--- SET PROBLEM A ---
From the Mustang Gray entry below, reproduce the passage starting with "Stories abound of" and going on through "he was held.", unchanged.

--- PAGE EXCERPT ---
# # # # #

GRAY, MABRY B. [MUSTANG]
GRAY, MABRY B. [MUSTANG] (1817–ca. 1848). Mabry (Maberry, Mayberry, Mabery) "Mustang" B. Gray, Texas Ranger, was born in 1817 near Spartanburg, South Carolina. He moved to Texas in 1835 and was granted land in Stephen F. Austin's fifth colony. He was in the company of Capt. William W. Hill and participated in the battle of San Jacinto. During the Republic of Texas era he was granted land five miles north of Ingleside in San Patricio County. Gray probably led a gang of "cowboys" in 1842 that attacked a group of Mexican traders carting goods from Camargo to Refugio and Victoria. A few miles outside of Goliad, they attacked and captured the traders, tied them together, and shot into the huddled men until they all seemed dead. One of the Mexican traders, Manuel Escobedo, survived, and was interviewed by John J. Linn. Gray was in command of the Corpus Christi Texas Rangersqv during the Mexican War. His company included Andrew Jackson Walker, Reuben Holbein, David B. Hatch, Pat Quinn, and William Clark, all of whom were mythic figures of the time.
Stories abound of Gray's exploits. Once, while hunting buffalo, he was separated from his group and thrown from his horse. He is said to have killed a longhornqv (some sources say a bison) and then used the hide to form a lariat, which he dropped over a mustangqv from the limb of a tree. He was able with care to tame the wild horse sufficiently to ride back to a settlement, and he was ever afterwards known as Mustang Gray. Another of Mustang Gray's feats that achieved considerable notice consisted of dribbling gunpowder from a powder keg he held in his hand, igniting the stream of powder, and hurling the twenty-five-pound keg into the air. When the train of fire reached the gunpowder keg, it exploded. It appears that he accomplished this feat several times, and each success increased the awe in which he was held.

# # # # #

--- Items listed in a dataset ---

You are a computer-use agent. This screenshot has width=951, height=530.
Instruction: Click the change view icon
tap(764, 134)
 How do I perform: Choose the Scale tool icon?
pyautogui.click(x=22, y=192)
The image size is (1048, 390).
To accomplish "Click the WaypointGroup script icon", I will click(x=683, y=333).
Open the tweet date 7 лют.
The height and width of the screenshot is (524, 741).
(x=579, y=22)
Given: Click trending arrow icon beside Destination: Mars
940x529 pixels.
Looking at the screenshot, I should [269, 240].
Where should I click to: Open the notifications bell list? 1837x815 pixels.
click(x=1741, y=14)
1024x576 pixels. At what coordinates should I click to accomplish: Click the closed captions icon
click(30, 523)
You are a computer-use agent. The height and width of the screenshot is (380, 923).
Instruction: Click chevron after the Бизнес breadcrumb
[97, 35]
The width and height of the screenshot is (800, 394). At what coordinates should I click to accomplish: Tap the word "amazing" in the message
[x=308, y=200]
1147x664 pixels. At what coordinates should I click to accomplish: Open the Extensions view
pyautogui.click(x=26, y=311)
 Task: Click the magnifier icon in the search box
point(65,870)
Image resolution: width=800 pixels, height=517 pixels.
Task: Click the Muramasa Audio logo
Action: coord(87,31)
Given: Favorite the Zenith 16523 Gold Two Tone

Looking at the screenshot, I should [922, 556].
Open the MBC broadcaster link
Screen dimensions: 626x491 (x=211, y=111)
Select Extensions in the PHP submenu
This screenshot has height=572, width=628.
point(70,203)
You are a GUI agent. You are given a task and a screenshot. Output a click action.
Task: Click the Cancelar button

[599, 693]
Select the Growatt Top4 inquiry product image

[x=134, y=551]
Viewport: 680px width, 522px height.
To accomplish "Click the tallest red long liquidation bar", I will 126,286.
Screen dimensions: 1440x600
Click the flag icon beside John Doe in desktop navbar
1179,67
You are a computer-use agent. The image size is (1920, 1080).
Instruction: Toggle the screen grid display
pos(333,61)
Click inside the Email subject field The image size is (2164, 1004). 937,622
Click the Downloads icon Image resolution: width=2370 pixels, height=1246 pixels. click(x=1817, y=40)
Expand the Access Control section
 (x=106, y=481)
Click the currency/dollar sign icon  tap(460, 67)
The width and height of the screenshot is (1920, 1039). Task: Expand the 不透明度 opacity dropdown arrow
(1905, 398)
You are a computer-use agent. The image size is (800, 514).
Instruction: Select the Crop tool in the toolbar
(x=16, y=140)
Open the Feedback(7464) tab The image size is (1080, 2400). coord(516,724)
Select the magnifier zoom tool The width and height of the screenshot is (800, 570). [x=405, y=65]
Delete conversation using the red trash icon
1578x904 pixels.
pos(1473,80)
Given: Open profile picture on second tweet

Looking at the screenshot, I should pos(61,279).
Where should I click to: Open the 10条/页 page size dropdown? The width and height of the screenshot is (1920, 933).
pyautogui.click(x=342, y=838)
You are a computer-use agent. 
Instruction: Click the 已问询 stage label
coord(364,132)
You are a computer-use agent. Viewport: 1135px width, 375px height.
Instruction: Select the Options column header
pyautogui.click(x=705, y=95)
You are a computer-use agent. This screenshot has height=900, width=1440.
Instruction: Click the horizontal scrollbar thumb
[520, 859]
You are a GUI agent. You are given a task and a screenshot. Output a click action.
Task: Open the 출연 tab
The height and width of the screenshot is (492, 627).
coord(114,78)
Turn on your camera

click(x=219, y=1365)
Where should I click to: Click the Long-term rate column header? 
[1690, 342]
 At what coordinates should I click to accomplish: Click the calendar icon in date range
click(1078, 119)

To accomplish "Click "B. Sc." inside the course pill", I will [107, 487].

# # # # #

--- SET PROBLEM B ---
Rewrite the records starting with the line with "Click inside the" and going on through the line with "Select the magnifier", keeping the requests. Multiply each click coordinate in the answers by 1.15 and round to the nearest whole number, with halves going up. Give only those lines.

--- FINAL RESULT A ---
Stories abound of Gray's exploits. Once, while hunting buffalo, he was separated from his group and thrown from his horse. He is said to have killed a longhornqv (some sources say a bison) and then used the hide to form a lariat, which he dropped over a mustangqv from the limb of a tree. He was able with care to tame the wild horse sufficiently to ride back to a settlement, and he was ever afterwards known as Mustang Gray. Another of Mustang Gray's feats that achieved considerable notice consisted of dribbling gunpowder from a powder keg he held in his hand, igniting the stream of powder, and hurling the twenty-five-pound keg into the air. When the train of fire reached the gunpowder keg, it exploded. It appears that he accomplished this feat several times, and each success increased the awe in which he was held.

--- FINAL RESULT B ---
Click inside the Email subject field The image size is (2164, 1004). 1078,715
Click the Downloads icon Image resolution: width=2370 pixels, height=1246 pixels. click(x=2090, y=46)
Expand the Access Control section
 (x=122, y=553)
Click the currency/dollar sign icon  tap(529, 77)
The width and height of the screenshot is (1920, 1039). Task: Expand the 不透明度 opacity dropdown arrow
(2191, 458)
You are a computer-use agent. The image size is (800, 514).
Instruction: Select the Crop tool in the toolbar
(x=18, y=161)
Open the Feedback(7464) tab The image size is (1080, 2400). coord(593,833)
Select the magnifier zoom tool The width and height of the screenshot is (800, 570). [x=466, y=75]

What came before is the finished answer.